My PAL’s is 58 currently on A & B no other insurance. We need to find something w/drug coverage or add it at a minimum.

It seems supplemental insurance will be quite expensive bc he is 58 ?, but Advantage one nurse told us is referred to as Medicare Disadvantage and to be careful before doing anything etc. I called our aging/disability center last week, but the specialist still has not returned my call.
I know a lot is State dependent. TIA
 
I'm not from Wisconsin, but I can give you some advice. I went on disability at 60. I live in Florida. I looked at all my options and selected a supplement (Plan G) that would pay for all that Medicare B did not pay. Because I was under 65, the plan cost more. If not for the Affordable Care Act (Obama Care) it could have cost even more than it did. When I turned 65, the cost (premium dropped from $600 a month to $178 a month. Now, five years later, it has gone to $210 a month.

I also got Plan D. I think that was about $50 a month. I now have a $0 a month plan. Under Biden's Inflation reduction legislation, the maximum I can pay out of pocket on drugs beginning this year is $2,000. I've never paid close to that because I bought some of my drugs from Canada and used GoodRx for others. There is also a company called Healthwell Foundation that offers grants to cover drug co-pays. The ALS fund is usually open.

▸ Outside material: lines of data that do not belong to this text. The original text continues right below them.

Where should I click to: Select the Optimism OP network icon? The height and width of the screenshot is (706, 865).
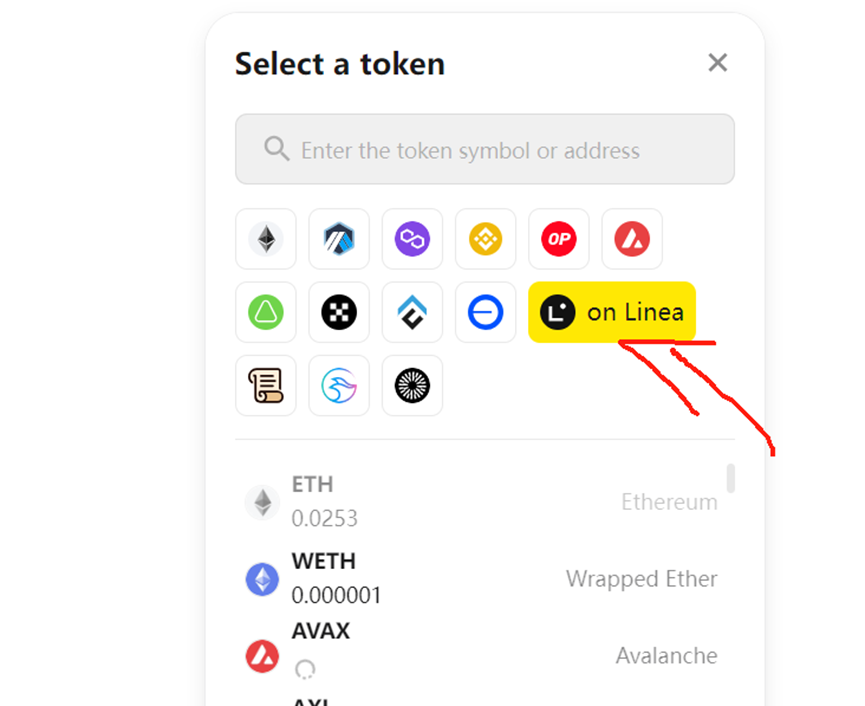[x=559, y=239]
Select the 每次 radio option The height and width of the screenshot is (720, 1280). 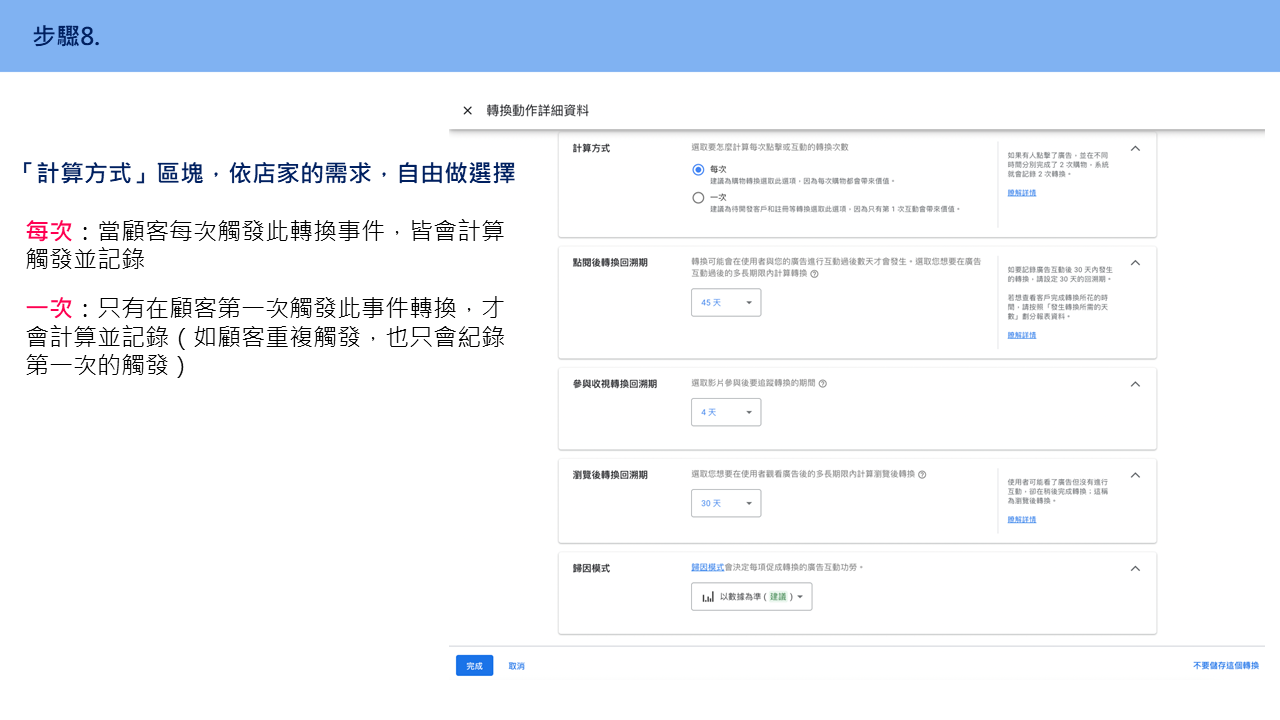698,170
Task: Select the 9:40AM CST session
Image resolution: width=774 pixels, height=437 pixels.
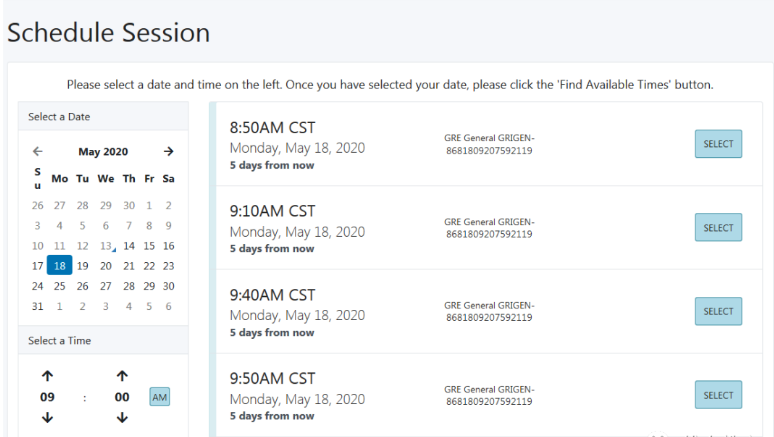Action: (718, 311)
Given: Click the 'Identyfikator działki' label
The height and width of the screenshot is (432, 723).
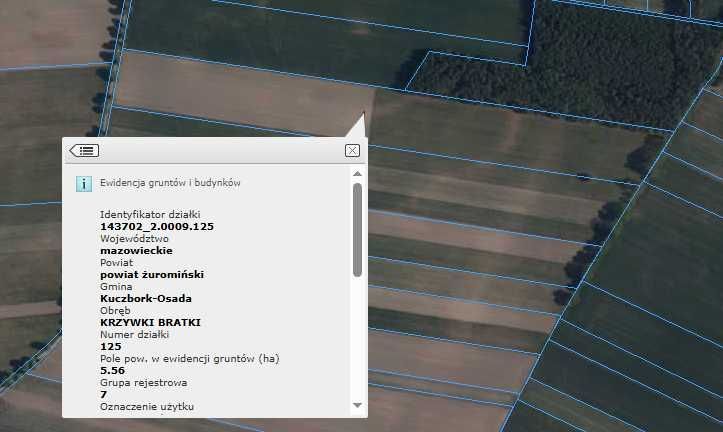Looking at the screenshot, I should (151, 215).
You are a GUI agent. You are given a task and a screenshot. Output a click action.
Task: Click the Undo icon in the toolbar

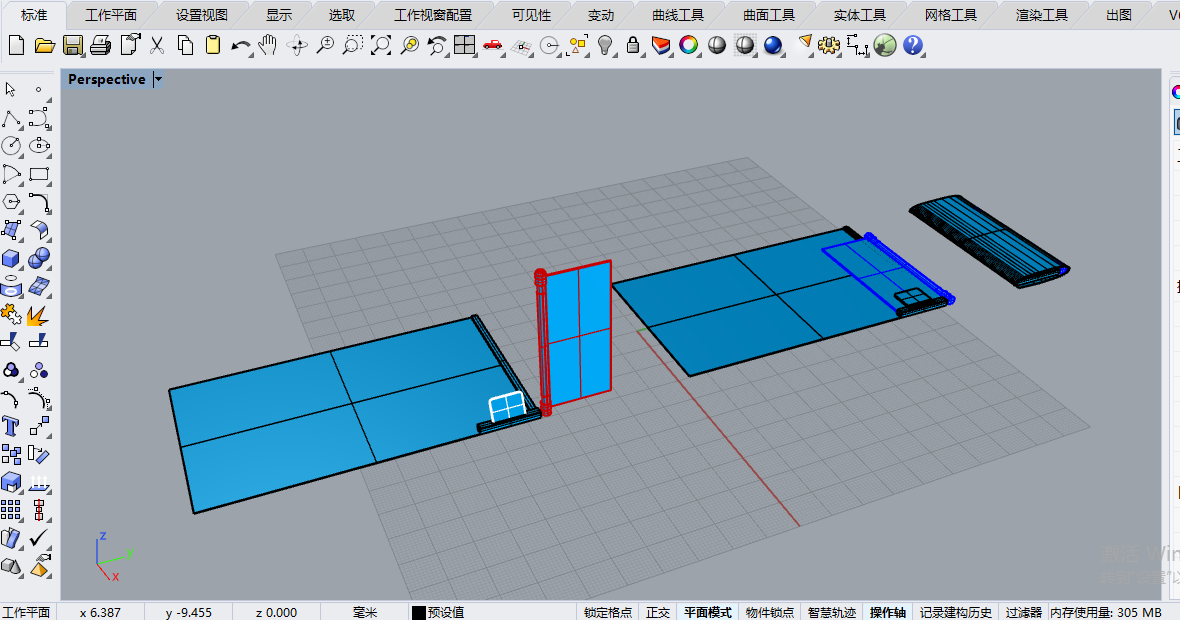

I looked at every Medicare advantage plan and when I added up all the co-pays, I would have paid more than my premium, especially with the durable medical equipment.

Every state is different. In NY State, premiums for disabled people is averaged in with those 65 and over and in some states it is not.

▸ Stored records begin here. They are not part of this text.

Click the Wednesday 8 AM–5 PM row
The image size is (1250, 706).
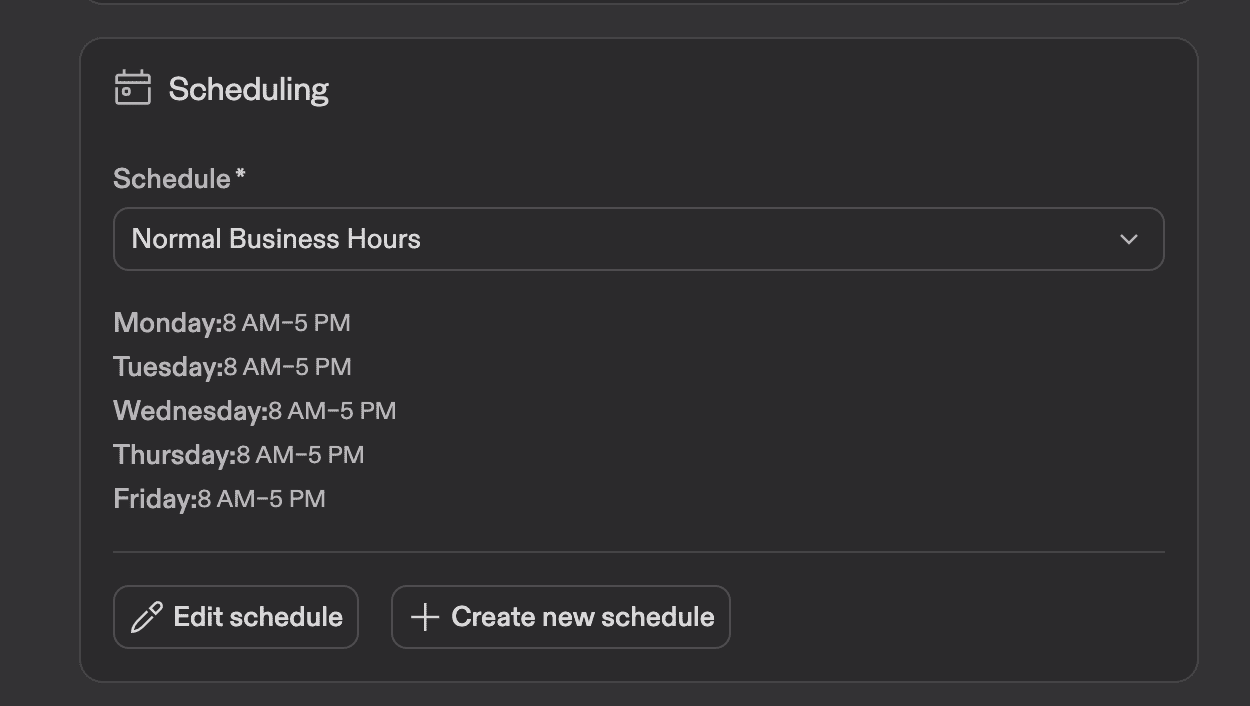[x=255, y=410]
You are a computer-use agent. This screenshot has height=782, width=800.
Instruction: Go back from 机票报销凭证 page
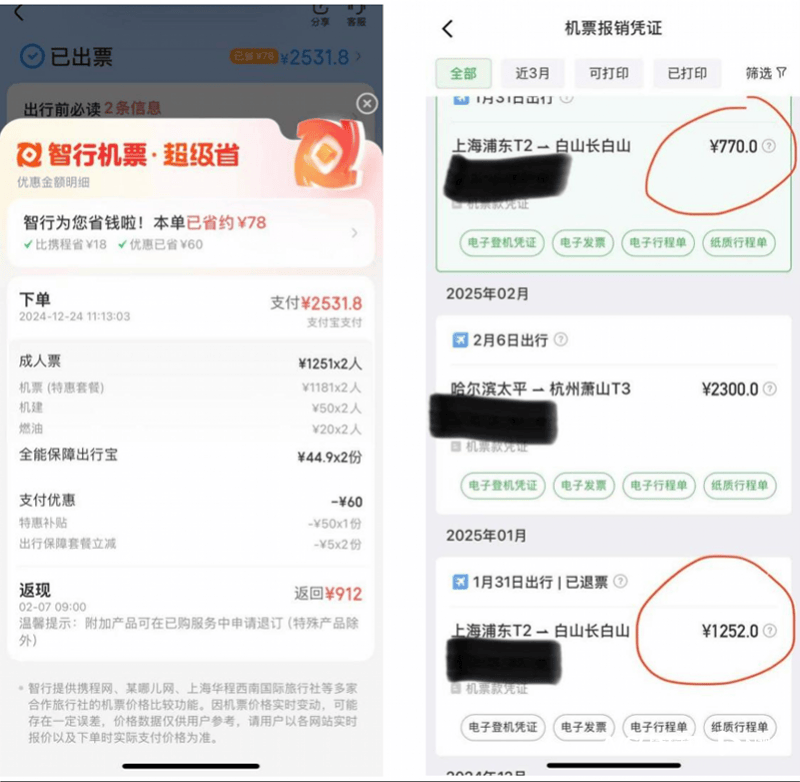447,29
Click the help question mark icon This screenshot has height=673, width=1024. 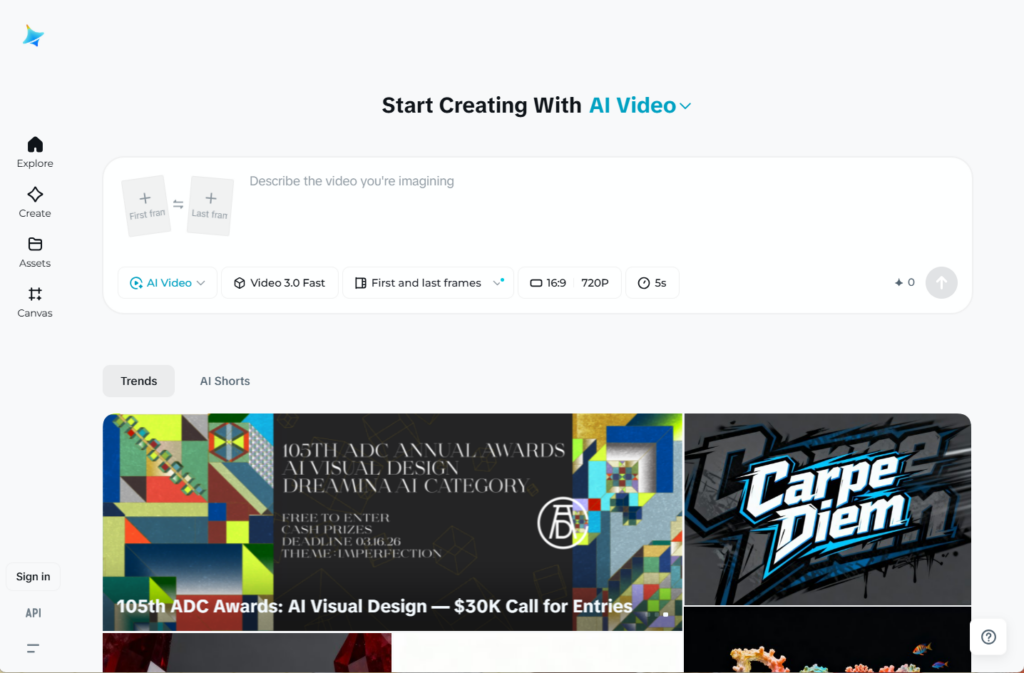[x=988, y=637]
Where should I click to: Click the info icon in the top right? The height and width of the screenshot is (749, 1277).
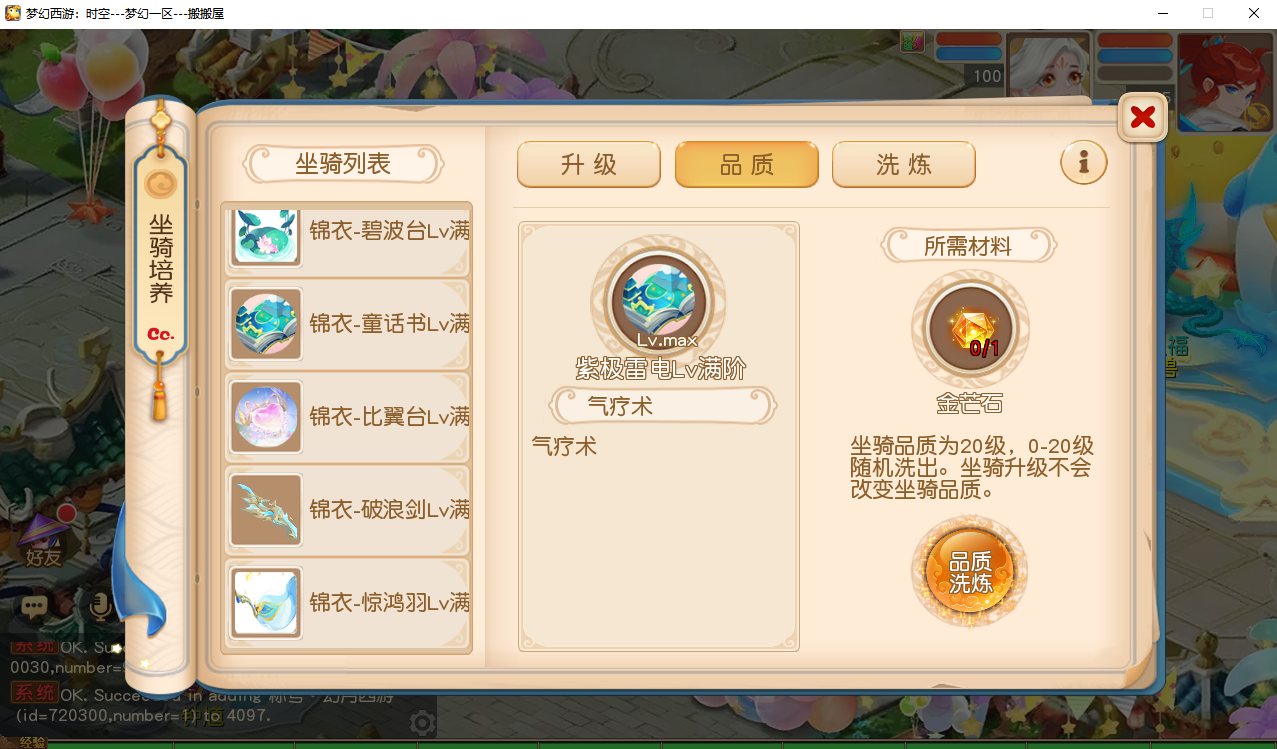1084,161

I'd suggest using a broker who is independent of any particular company. I ended up with Florida Blue Cross as my supplemental, but the agent did a hard sell on the advantage plan which I figured out long before I went to the offices was not for me.

Independent brokers will help you compare plans. Just make sure you do your due diligence before signing anything and make sure they understand that you will have lots of durable medical equipment, with a power wheelchair being the most expensive.

You can compare all plans online, but it is time consuming. I ended up doing that. I didn't have a CALS and I was still working, so it took a lot out of me, but it was the right decision in the end.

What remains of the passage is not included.